**Exercise:** In the excerpt on revelation and faith, what is the Jews' great revelation?

**Excerpted passage:**
* * * *
But in a later phase of Jewish history, the Jews move on from this way of imaging God. 2 Kings describes the prophet Elijah looking for God in the storm, in the earthquake and in the fire, but finding that God is not there. Only when these things have passed does Elijah hear the "still small voice" of God in "the sound of sheer silence". The point is not only that God has become a still small voice; it is that Elijah looks for him in impressive natural phenomena, and he isn't there.

The Jews emerged from a culture (before the time of Abraham) in which there was a vast pantheon of gods. There was a god for everything and everyone. These gods were very limited beings, each interesting itself in only one thing. The only way to approach a god was to approach him in connection with the one thing in which he was interested. A dealing with any god was a self-contained transaction. I pray or sacrifice to the harvest god for a good harvest. My prayer is answered, or it isn't. but either way I have nothing more to do with him, or he with me, except in connection with the next harvest. If I'm not a farmer or a member of a farming community, then I probably have nothing to do with him at all.

The Jews' great revelation was not only that there is only one God, but that he wants us to have a permanent and enduring relationship or covenant with him.

Christians, of course, have taken this further. God's love and compassion for us is such that he not only wants an enduring relationship with us; he has united himself with us, to share our experience — the Incarnation.

We see the Incarnation as the summit and climax of revelation. God reveals himself to us by becoming one of us.

The Role of Faith...

And yet there is still a gap. We have humanity reaching out towards God because we are driven to do so by an innate nameless longing. We have God reaching out to humanity because it is his loving nature to do so. If the two outstretched arms met and grasped one another, then everyone would be a devout, convinced Christian. We would be driven by our own needs to accept the truth of revelation.
* * * *
**Given material:**
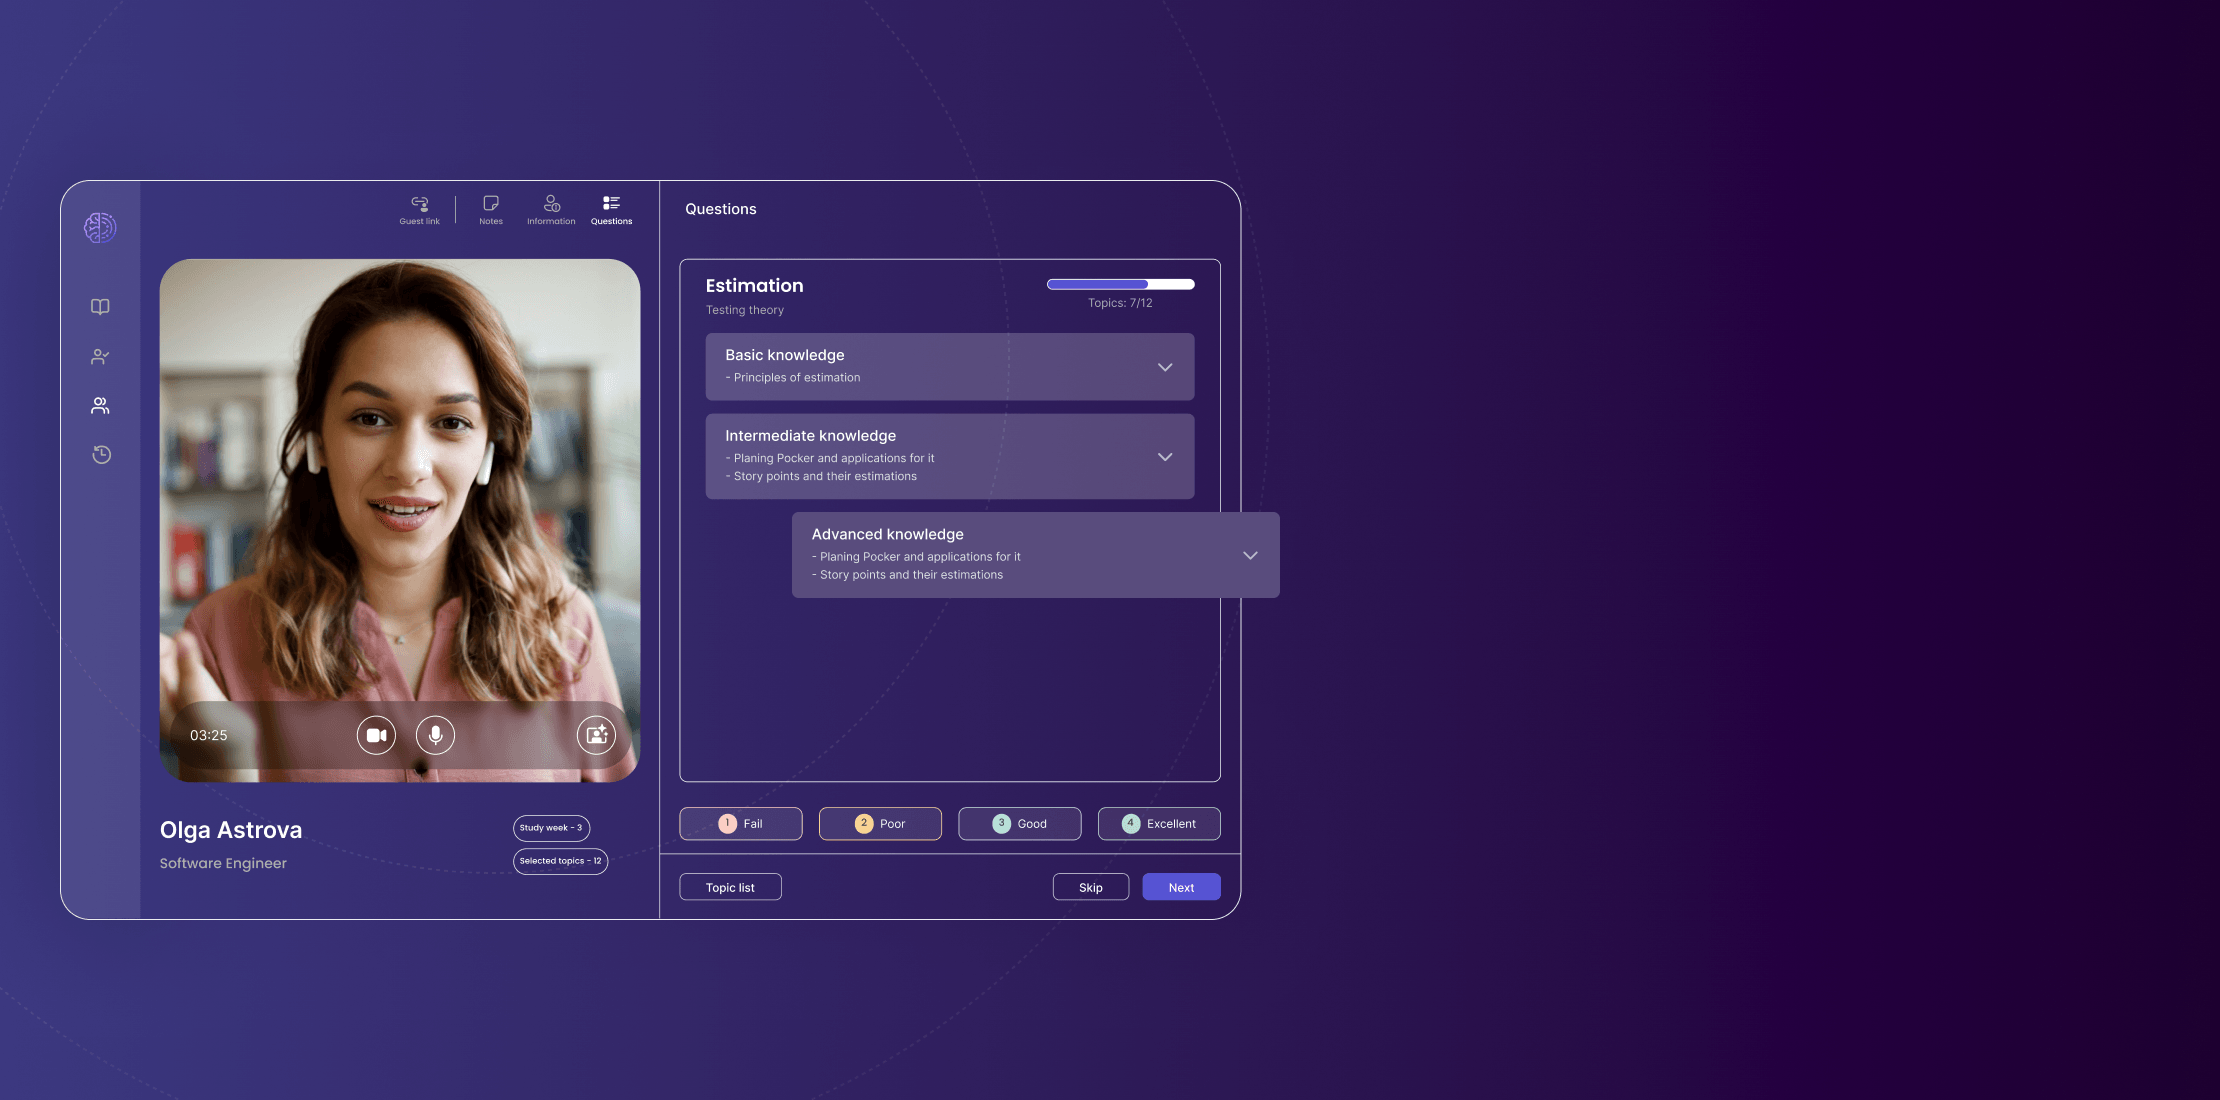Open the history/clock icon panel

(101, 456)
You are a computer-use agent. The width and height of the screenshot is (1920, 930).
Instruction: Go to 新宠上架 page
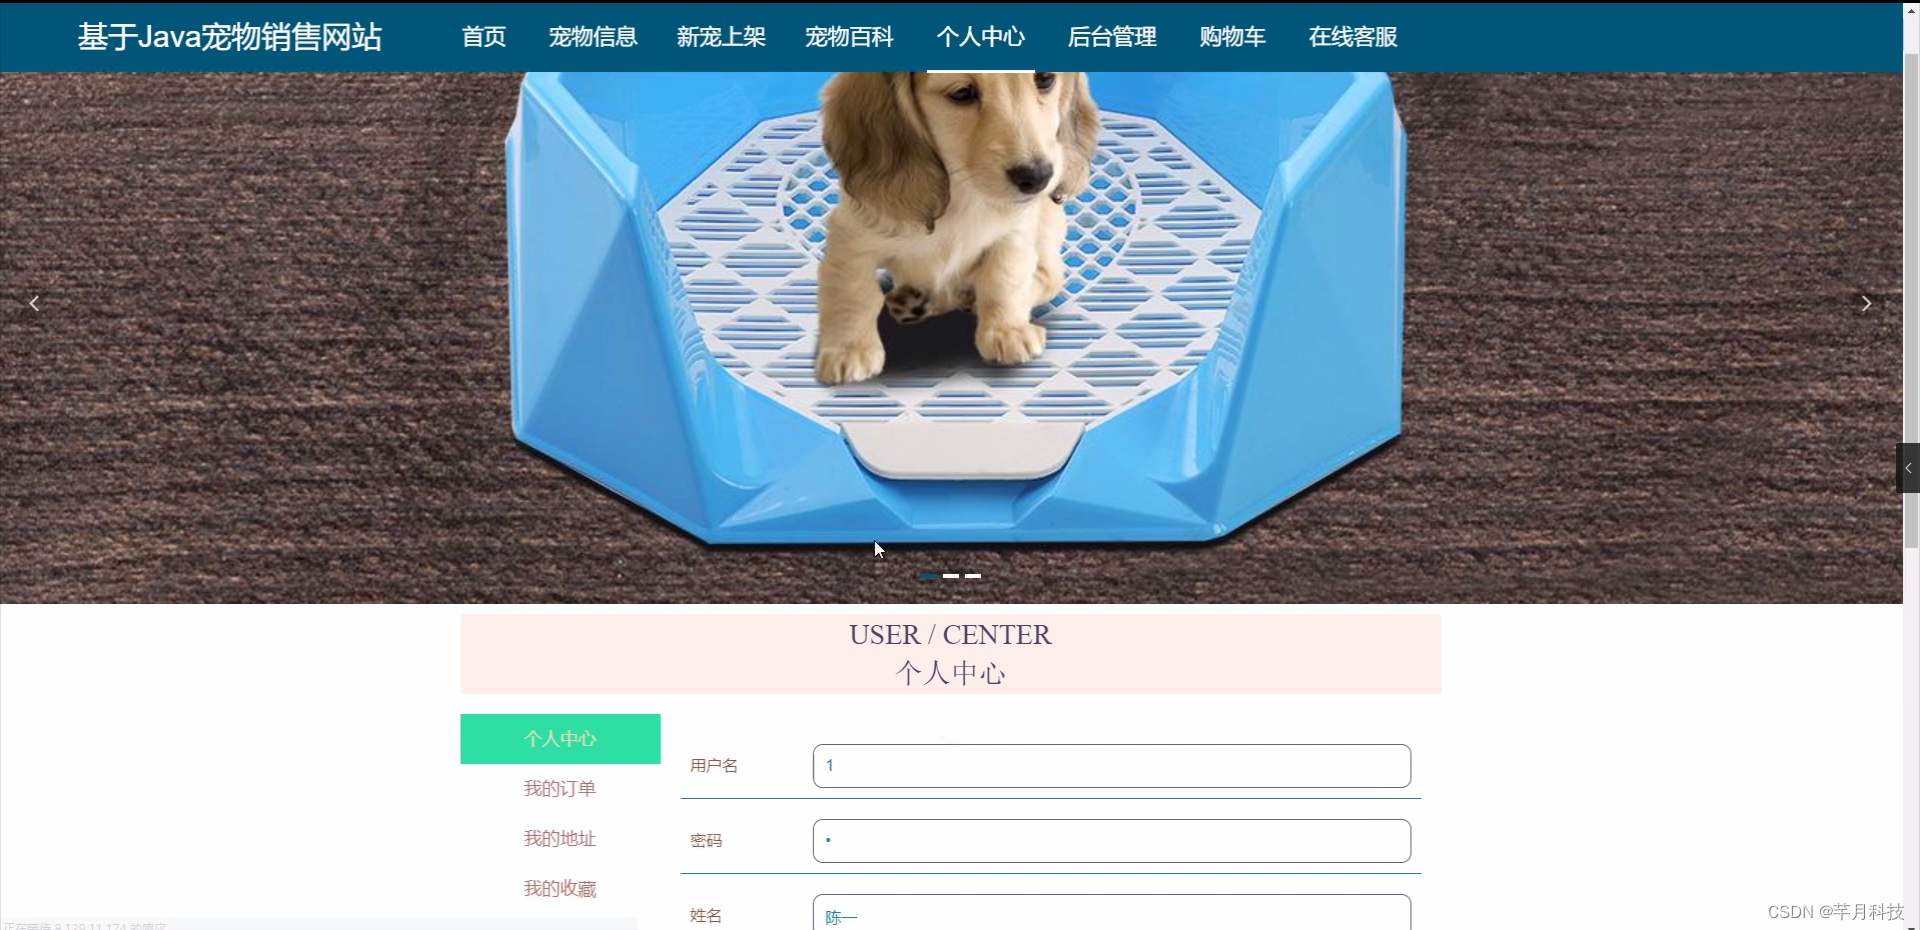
* * * *
**Response for this exercise:** That there is only one God, and that he wants us to have a permanent and enduring relationship or covenant with him.